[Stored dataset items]
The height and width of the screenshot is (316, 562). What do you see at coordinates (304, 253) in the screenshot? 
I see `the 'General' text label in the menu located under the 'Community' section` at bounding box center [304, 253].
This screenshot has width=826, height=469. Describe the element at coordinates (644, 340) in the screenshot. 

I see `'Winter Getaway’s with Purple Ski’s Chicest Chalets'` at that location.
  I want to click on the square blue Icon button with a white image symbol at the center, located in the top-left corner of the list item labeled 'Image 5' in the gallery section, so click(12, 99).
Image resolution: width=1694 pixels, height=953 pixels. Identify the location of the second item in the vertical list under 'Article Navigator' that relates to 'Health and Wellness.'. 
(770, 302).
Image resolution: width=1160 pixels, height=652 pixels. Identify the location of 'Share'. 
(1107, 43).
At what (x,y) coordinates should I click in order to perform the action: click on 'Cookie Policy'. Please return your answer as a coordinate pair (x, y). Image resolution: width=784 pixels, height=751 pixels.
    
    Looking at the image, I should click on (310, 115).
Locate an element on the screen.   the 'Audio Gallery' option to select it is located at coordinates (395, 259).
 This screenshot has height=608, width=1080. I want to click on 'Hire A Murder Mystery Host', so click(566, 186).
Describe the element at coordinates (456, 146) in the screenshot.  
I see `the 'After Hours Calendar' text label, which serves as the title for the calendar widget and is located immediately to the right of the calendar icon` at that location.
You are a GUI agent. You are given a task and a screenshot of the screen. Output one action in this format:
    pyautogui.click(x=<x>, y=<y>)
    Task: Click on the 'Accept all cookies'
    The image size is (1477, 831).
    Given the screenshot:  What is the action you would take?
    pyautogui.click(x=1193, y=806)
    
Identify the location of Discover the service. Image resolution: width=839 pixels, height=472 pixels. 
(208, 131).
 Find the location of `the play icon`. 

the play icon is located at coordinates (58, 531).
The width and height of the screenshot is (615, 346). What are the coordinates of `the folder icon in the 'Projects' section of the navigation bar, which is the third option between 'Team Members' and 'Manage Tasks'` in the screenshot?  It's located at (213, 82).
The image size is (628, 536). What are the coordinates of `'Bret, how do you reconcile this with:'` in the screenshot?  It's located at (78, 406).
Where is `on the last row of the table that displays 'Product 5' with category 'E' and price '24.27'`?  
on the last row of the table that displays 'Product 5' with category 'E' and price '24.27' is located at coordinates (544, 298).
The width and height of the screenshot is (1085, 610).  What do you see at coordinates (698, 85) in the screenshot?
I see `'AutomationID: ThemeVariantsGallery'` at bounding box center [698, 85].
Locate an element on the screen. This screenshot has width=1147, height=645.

### TASK TO CARRY OUT
Render the listing above as a Markdown table with the columns "No." and "Line", giving each non-blank line its own numbered row and leaving out blank lines.

### COMPLETE ANSWER
| No. | Line |
|---|---|
| 1 | The height and width of the screenshot is (316, 562). What do you see at coordinates (304, 253) in the screenshot?  |
| 2 | I see `the 'General' text label in the menu located under the 'Community' section` at bounding box center [304, 253]. |
| 3 | This screenshot has width=826, height=469. Describe the element at coordinates (644, 340) in the screenshot.  |
| 4 | I see `'Winter Getaway’s with Purple Ski’s Chicest Chalets'` at that location. |
| 5 |   I want to click on the square blue Icon button with a white image symbol at the center, located in the top-left corner of the list item labeled 'Image 5' in the gallery section, so click(12, 99). |
| 6 | Image resolution: width=1694 pixels, height=953 pixels. Identify the location of the second item in the vertical list under 'Article Navigator' that relates to 'Health and Wellness.'.  |
| 7 | (770, 302). |
| 8 | Image resolution: width=1160 pixels, height=652 pixels. Identify the location of 'Share'.  |
| 9 | (1107, 43). |
| 10 | At what (x,y) coordinates should I click in order to perform the action: click on 'Cookie Policy'. Please return your answer as a coordinate pair (x, y). Image resolution: width=784 pixels, height=751 pixels. |
| 11 |     Looking at the image, I should click on (310, 115). |
| 12 | Locate an element on the screen.   the 'Audio Gallery' option to select it is located at coordinates (395, 259). |
| 13 |  This screenshot has height=608, width=1080. I want to click on 'Hire A Murder Mystery Host', so click(566, 186). |
| 14 | Describe the element at coordinates (456, 146) in the screenshot.   |
| 15 | I see `the 'After Hours Calendar' text label, which serves as the title for the calendar widget and is located immediately to the right of the calendar icon` at that location. |
| 16 | You are a GUI agent. You are given a task and a screenshot of the screen. Output one action in this format: |
| 17 |     pyautogui.click(x=<x>, y=<y>) |
| 18 |     Task: Click on the 'Accept all cookies' |
| 19 |     The image size is (1477, 831). |
| 20 |     Given the screenshot:  What is the action you would take? |
| 21 |     pyautogui.click(x=1193, y=806) |
| 22 | Identify the location of Discover the service. Image resolution: width=839 pixels, height=472 pixels.  |
| 23 | (208, 131). |
| 24 |  Find the location of `the play icon`.  |
| 25 | the play icon is located at coordinates (58, 531). |
| 26 | The width and height of the screenshot is (615, 346). What are the coordinates of `the folder icon in the 'Projects' section of the navigation bar, which is the third option between 'Team Members' and 'Manage Tasks'` in the screenshot?  It's located at (213, 82). |
| 27 | The image size is (628, 536). What are the coordinates of `'Bret, how do you reconcile this with:'` in the screenshot?  It's located at (78, 406). |
| 28 | Where is `on the last row of the table that displays 'Product 5' with category 'E' and price '24.27'`?   |
| 29 | on the last row of the table that displays 'Product 5' with category 'E' and price '24.27' is located at coordinates (544, 298). |
| 30 | The width and height of the screenshot is (1085, 610).  What do you see at coordinates (698, 85) in the screenshot? |
| 31 | I see `'AutomationID: ThemeVariantsGallery'` at bounding box center [698, 85]. |
| 32 | Locate an element on the screen. This screenshot has width=1147, height=645. |